# [TASK BRIEF]
Convert the part that opens with the line containing "You are a computer-use agent. 1265x933" and runs through the end of the records into a two-column CSV with the headers text and answer. Give one row per answer, put each field in quotes with line breaks replaced by spaces, and leave out the pictures.

Records on finding where things are on screens:
□ □ □
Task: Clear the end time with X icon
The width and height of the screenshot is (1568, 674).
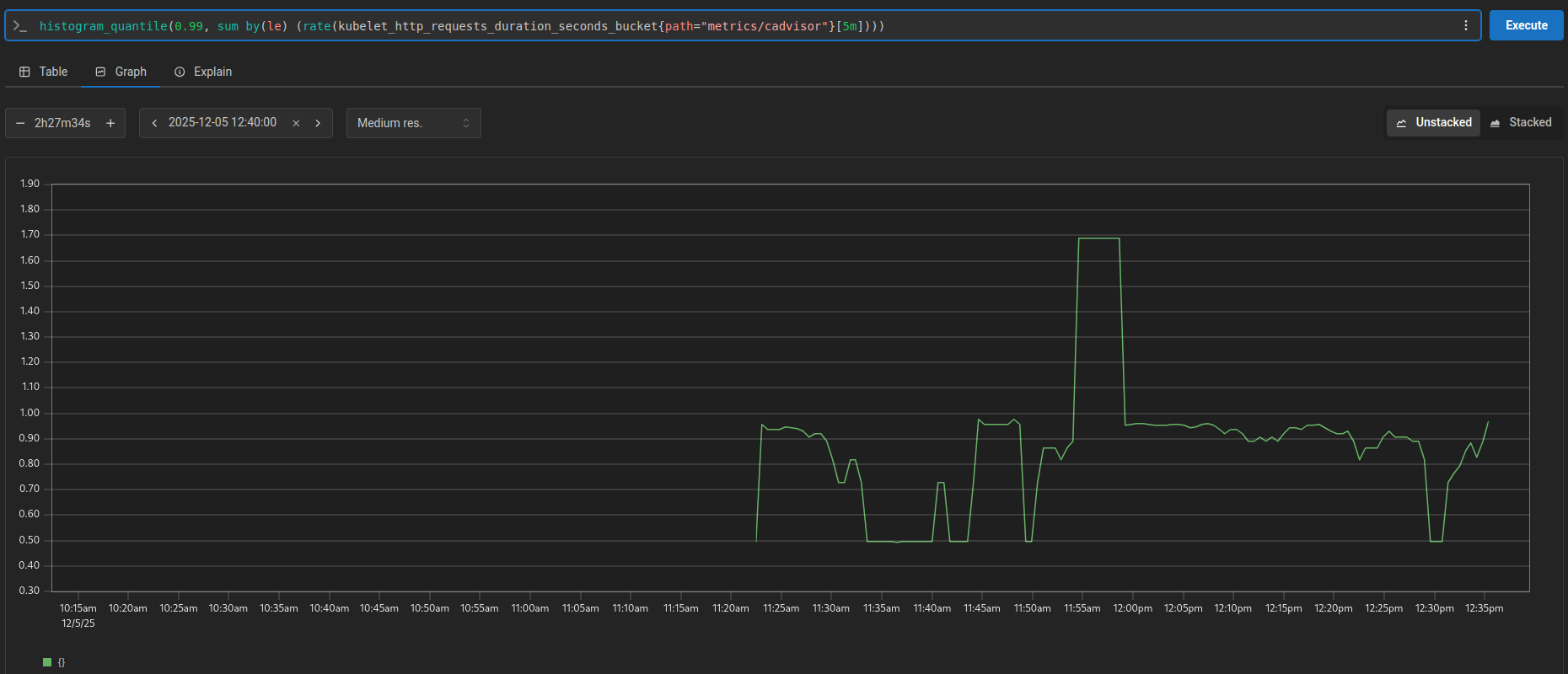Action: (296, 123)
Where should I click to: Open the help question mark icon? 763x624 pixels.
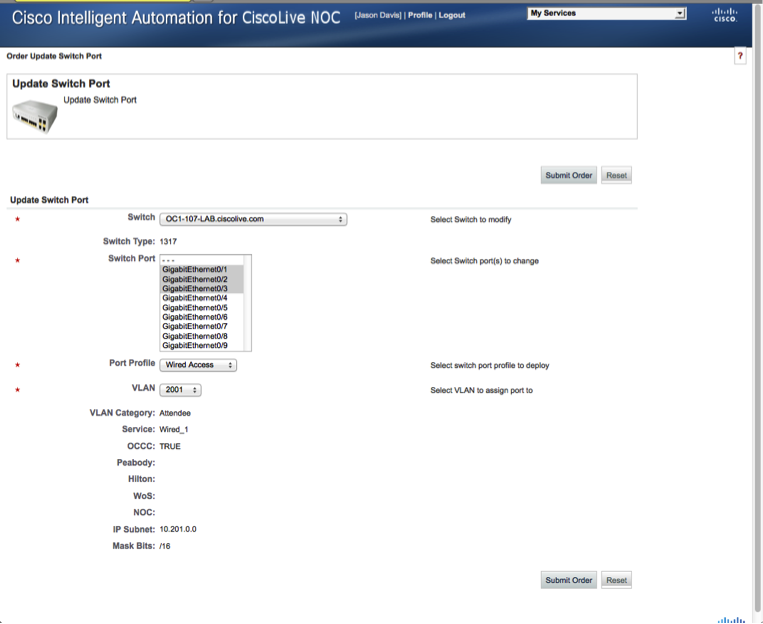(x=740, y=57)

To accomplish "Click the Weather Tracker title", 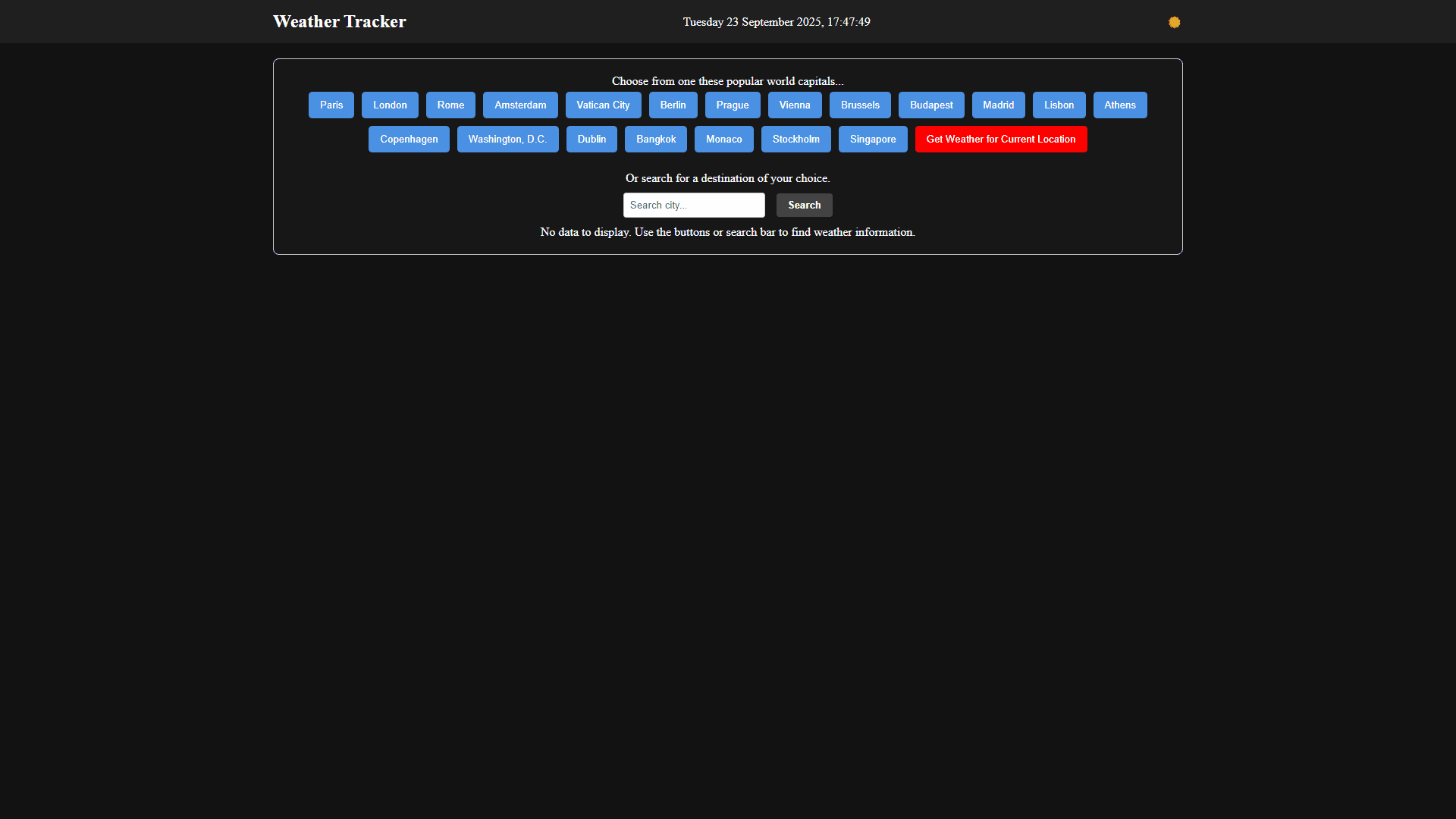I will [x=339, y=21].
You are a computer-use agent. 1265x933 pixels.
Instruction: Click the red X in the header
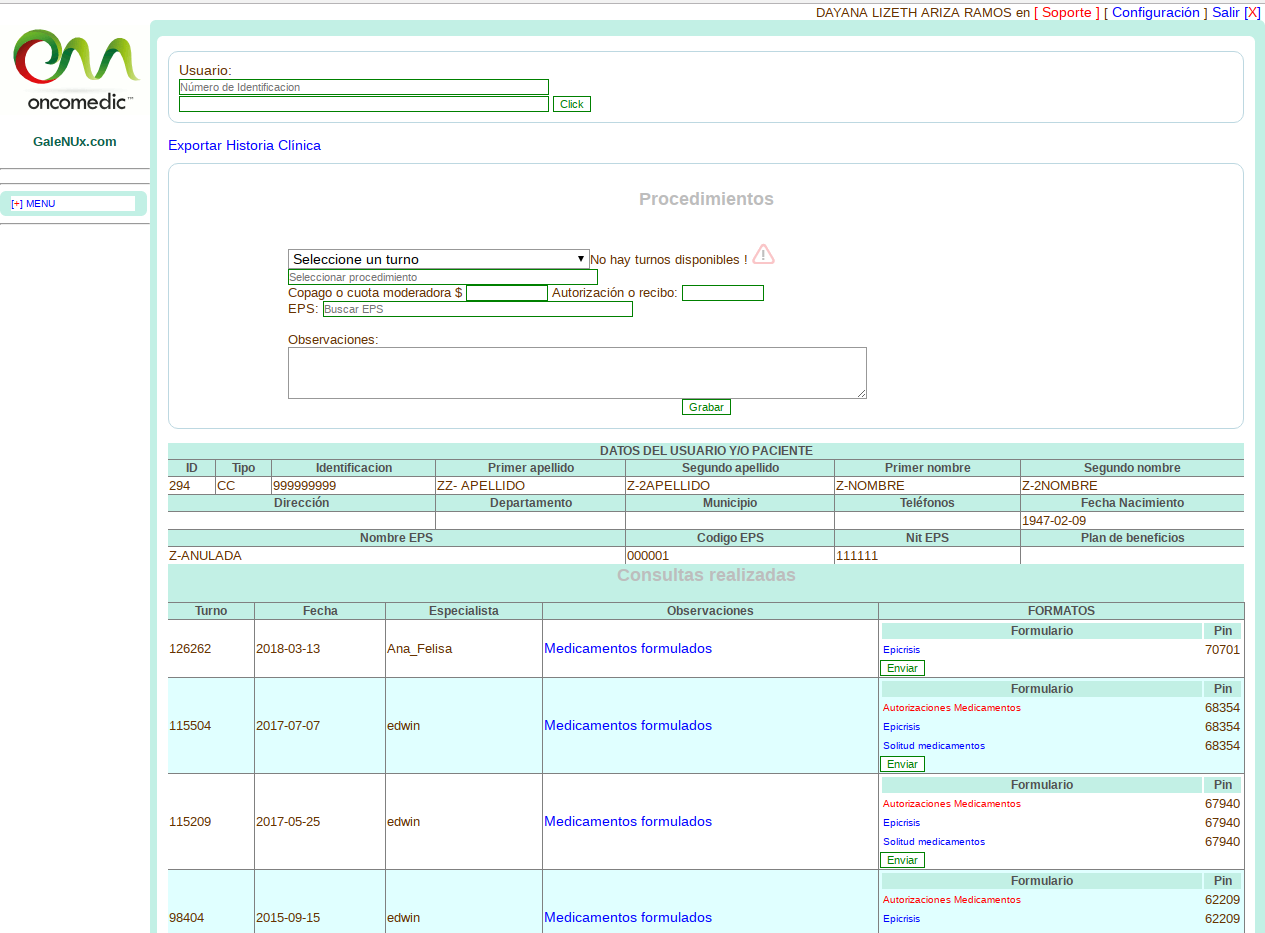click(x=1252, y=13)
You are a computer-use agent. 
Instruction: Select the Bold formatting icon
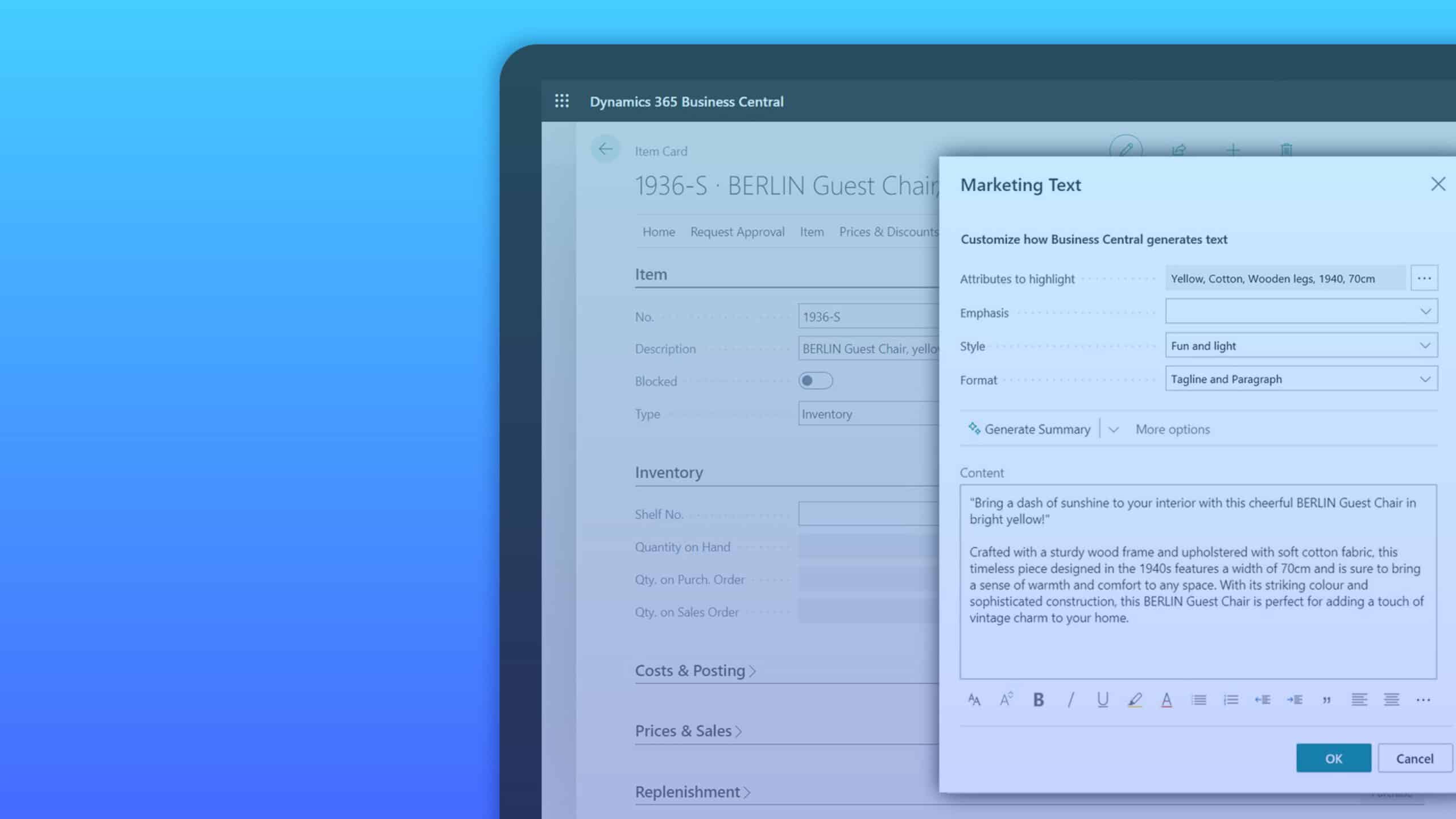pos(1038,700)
□ □ □
# [REPLY TO THE TASK]
text,answer
"You are a computer-use agent. 1265x933 pixels. Instruction: Click the red X in the header","click(x=1252, y=13)"
"You are a computer-use agent. Instruction: Select the Bold formatting icon","pos(1038,700)"